Il bilancio degli scontri è di 22 morti (8 agenti di polizia e 14 terroristi), una lunga operazione delle forze dell’ordine in Macedonia in una città a nord, a Kumanovo, vicino al confine con la Serbia e il Kosovo. Altri 37 agenti della sicurezza sono rimasti feriti. Lo ha riferito domenica il governo macedone nel corso di una conferenza stampa.

Il ministro degli Interni, Gordana Jankulovska, sabato aveva riferito che più di 30 persone erano rimaste ferite negli scontri avvenuti nel quartiere Diva Naselba della città di Kumanovo, aggiungendo poi che un numero imprecisato di assalitori erano stati uccisi. Il ministro aveva anche detto che oltre 20 degli uomini armati su 70 si erano arresi alle autorità. Tuttavia, l’operazione della polizia continuava, dal momento che gli altri attaccanti si erano rifiutati di deporre le armi.

La violenza è esplosa quando i terroristi, che avevano armi automatiche e bombe, hanno attaccato la polizia nel corso di un’operazione di controllo nel distretto. Secondo la Jankulovska, il gruppo terroristico era entrato in Macedonia da un Paese confinante non specificato, con l’intenzione di “usare l’attuale situazione politica per effettuare attacchi alle istituzioni statali”.

L’Albania e il Kosovo, così come l’Unione Europea (Ue) hanno condannato gli scontri, mentre la Serbia ha schierato forze aggiuntive lungo i suoi confini con la Macedonia e il Kosovo.

Nel frattempo, il leader dell’opposizione Zoran Zaev ha rilasciato una dichiarazione invitando il premier conservatore Nikola Gruevski a tenere un discorso pubblico per “spiegare che stava destabilizzando” il Paese e per quali motivi.

Il Paese balcanico è alle prese con la sua più profonda crisi politica da quando ha ottenuto l’indipendenza dalla ex Jugoslavia nel 1991, quando – a differenza della Bosnia – non ha subito pulizia etnica della popolazione musulmana da parte di serbi e della milizia croata cristiana.

Il governo conservatore e l’opposizione di centro sinistra si sono accusati a vicenda di pianificare la destabilizzazione del Paese, destabilizzazione che pare sia a cuore a molti.

All’opposizione di Zaev, che, in nome della cosiddetta “libertà, democrazia, giustizia e equità”, gioca con il destino di tutti i cittadini macedoni e il destino della sua patria, le cui mosse, per gran parte, sono dettate dall’Istituto di George Soros che finanzia il lavoro dei media come il braccio esteso dell’opposizione e sostiene a gran voce e con violenza.

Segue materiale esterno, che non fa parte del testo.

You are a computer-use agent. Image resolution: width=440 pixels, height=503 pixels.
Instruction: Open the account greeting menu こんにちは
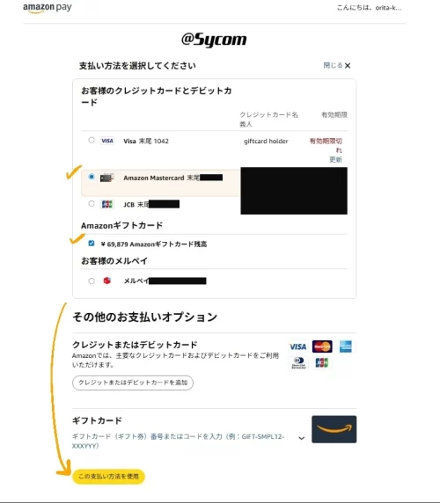(x=369, y=8)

All’Ambasciatore degli Stati Uniti Jess Baily, accusato dal governo macedone di lavorare con il suo omologo britannico a Skopje per tentare un colpo di Stato in stile ucraino nel Paese, cercando di far dimettere il governo democraticamente eletto del primo ministro Nikola Gruevski.

All’Ambasciatore della Germania di Skopje, Christine Althauser, che ha esortato il gabinetto macedone a dimettersi, “In linea con tutte le normative europee, dopo tali accuse (di Zaev) non ci dovrebbero essere conseguenze politiche, il che significa dimissioni”. La comunità internazionale sta “perdendo la pazienza”, ha detto, appoggiando la proposta di Baily, la formazione di un nuovo governo sotto la supervisione dell’Unione Europea, organizzato da Zoran Zaev.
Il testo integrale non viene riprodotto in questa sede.